-- Exercise brief --
Look through the entries that follow and count the lines with the word "profile". The reply is that number alone.

Records contained in a dataset

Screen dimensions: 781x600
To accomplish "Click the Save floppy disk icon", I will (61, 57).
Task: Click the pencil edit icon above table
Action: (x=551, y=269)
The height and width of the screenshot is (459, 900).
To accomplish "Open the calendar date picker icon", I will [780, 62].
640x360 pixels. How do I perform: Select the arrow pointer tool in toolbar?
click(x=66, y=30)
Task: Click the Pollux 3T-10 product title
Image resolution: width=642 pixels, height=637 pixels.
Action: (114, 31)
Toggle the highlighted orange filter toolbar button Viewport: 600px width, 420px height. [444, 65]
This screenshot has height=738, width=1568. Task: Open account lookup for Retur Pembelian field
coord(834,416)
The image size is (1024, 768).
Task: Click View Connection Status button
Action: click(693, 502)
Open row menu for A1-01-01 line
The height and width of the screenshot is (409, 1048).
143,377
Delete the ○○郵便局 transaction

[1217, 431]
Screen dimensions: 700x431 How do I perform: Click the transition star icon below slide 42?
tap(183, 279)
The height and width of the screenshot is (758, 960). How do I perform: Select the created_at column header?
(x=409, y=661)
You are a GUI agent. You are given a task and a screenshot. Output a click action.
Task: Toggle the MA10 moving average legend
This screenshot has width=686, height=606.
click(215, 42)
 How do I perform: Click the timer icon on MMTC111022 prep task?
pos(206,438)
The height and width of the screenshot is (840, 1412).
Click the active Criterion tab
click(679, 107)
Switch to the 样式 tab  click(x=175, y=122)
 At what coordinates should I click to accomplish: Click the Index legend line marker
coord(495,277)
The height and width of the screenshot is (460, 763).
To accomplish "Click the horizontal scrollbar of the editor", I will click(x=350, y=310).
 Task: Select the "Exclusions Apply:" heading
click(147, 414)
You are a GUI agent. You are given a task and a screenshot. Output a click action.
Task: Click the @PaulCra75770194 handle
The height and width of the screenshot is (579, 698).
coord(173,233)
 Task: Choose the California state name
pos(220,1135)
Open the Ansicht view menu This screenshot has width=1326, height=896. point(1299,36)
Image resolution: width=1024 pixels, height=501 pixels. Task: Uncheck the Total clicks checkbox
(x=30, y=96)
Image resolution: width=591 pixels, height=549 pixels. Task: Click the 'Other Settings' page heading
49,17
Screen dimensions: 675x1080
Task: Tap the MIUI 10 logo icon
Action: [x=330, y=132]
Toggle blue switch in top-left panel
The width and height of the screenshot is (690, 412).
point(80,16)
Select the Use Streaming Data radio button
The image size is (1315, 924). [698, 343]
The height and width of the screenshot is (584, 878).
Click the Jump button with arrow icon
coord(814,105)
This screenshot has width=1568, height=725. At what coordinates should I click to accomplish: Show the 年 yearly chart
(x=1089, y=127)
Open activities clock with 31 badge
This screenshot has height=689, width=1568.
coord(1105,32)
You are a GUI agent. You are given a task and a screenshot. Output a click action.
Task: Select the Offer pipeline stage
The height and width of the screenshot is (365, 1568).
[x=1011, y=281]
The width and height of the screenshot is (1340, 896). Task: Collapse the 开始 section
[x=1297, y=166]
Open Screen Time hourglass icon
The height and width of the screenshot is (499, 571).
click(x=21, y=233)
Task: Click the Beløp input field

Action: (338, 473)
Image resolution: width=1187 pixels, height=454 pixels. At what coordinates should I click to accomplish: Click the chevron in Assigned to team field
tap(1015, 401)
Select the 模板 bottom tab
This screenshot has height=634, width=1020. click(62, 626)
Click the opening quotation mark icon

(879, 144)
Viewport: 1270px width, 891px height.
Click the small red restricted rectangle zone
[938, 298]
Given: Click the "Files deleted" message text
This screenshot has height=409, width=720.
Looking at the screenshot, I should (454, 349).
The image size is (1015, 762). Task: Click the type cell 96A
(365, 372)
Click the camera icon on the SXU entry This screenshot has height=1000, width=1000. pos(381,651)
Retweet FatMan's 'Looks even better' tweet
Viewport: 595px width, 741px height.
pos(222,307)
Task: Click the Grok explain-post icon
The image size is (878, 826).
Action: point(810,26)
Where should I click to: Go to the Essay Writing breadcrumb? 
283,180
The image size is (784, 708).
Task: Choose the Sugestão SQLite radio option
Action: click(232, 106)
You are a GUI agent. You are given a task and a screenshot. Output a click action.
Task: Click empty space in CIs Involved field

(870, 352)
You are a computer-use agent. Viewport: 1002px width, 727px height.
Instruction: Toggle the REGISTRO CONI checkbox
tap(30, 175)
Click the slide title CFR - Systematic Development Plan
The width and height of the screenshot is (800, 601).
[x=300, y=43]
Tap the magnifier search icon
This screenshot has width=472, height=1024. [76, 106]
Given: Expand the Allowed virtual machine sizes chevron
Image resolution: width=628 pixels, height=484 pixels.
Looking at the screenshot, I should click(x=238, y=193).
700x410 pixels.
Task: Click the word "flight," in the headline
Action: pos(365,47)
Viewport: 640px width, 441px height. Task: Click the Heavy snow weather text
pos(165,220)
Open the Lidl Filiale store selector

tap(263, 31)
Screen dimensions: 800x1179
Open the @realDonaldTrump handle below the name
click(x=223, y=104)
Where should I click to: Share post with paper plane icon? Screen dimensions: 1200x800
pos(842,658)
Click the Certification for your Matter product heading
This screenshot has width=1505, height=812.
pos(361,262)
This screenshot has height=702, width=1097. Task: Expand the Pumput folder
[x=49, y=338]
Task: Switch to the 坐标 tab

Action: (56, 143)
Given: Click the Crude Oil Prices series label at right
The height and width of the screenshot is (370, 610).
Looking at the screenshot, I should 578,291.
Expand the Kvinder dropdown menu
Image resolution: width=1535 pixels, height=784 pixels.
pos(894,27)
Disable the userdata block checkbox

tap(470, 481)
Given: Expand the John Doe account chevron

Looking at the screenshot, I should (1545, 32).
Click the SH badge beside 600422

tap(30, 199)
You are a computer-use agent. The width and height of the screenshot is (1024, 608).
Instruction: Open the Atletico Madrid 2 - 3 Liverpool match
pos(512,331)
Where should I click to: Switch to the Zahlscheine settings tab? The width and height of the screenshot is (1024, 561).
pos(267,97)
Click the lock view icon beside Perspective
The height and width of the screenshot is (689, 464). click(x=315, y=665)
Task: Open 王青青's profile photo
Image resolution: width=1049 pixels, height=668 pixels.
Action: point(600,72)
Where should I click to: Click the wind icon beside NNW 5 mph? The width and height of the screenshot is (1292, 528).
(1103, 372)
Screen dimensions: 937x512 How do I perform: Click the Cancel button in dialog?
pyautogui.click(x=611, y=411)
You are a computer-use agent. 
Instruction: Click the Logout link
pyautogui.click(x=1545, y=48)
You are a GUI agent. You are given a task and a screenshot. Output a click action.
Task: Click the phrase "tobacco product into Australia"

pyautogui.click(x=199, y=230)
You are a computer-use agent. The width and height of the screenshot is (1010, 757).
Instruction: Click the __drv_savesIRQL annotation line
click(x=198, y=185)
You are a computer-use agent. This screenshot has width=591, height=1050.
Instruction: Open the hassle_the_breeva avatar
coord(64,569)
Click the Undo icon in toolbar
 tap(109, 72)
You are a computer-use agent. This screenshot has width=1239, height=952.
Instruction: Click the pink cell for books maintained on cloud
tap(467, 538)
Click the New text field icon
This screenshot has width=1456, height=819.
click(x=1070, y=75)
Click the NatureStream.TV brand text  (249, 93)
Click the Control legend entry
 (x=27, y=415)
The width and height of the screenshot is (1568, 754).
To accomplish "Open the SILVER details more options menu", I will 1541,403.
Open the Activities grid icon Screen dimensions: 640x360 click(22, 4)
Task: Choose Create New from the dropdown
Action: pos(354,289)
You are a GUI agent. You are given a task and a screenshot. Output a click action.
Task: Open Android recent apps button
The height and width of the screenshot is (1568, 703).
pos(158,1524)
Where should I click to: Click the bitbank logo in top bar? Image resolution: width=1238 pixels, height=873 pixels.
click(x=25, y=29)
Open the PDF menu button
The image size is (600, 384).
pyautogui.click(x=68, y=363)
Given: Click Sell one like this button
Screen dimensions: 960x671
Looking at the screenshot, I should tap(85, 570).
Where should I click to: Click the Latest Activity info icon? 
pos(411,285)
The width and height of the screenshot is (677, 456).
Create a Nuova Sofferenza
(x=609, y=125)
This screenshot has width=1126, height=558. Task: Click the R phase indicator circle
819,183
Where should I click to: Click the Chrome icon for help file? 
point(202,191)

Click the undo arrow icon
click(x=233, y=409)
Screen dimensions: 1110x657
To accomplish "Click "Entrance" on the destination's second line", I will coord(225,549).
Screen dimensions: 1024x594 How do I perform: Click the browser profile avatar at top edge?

-- Output below --
2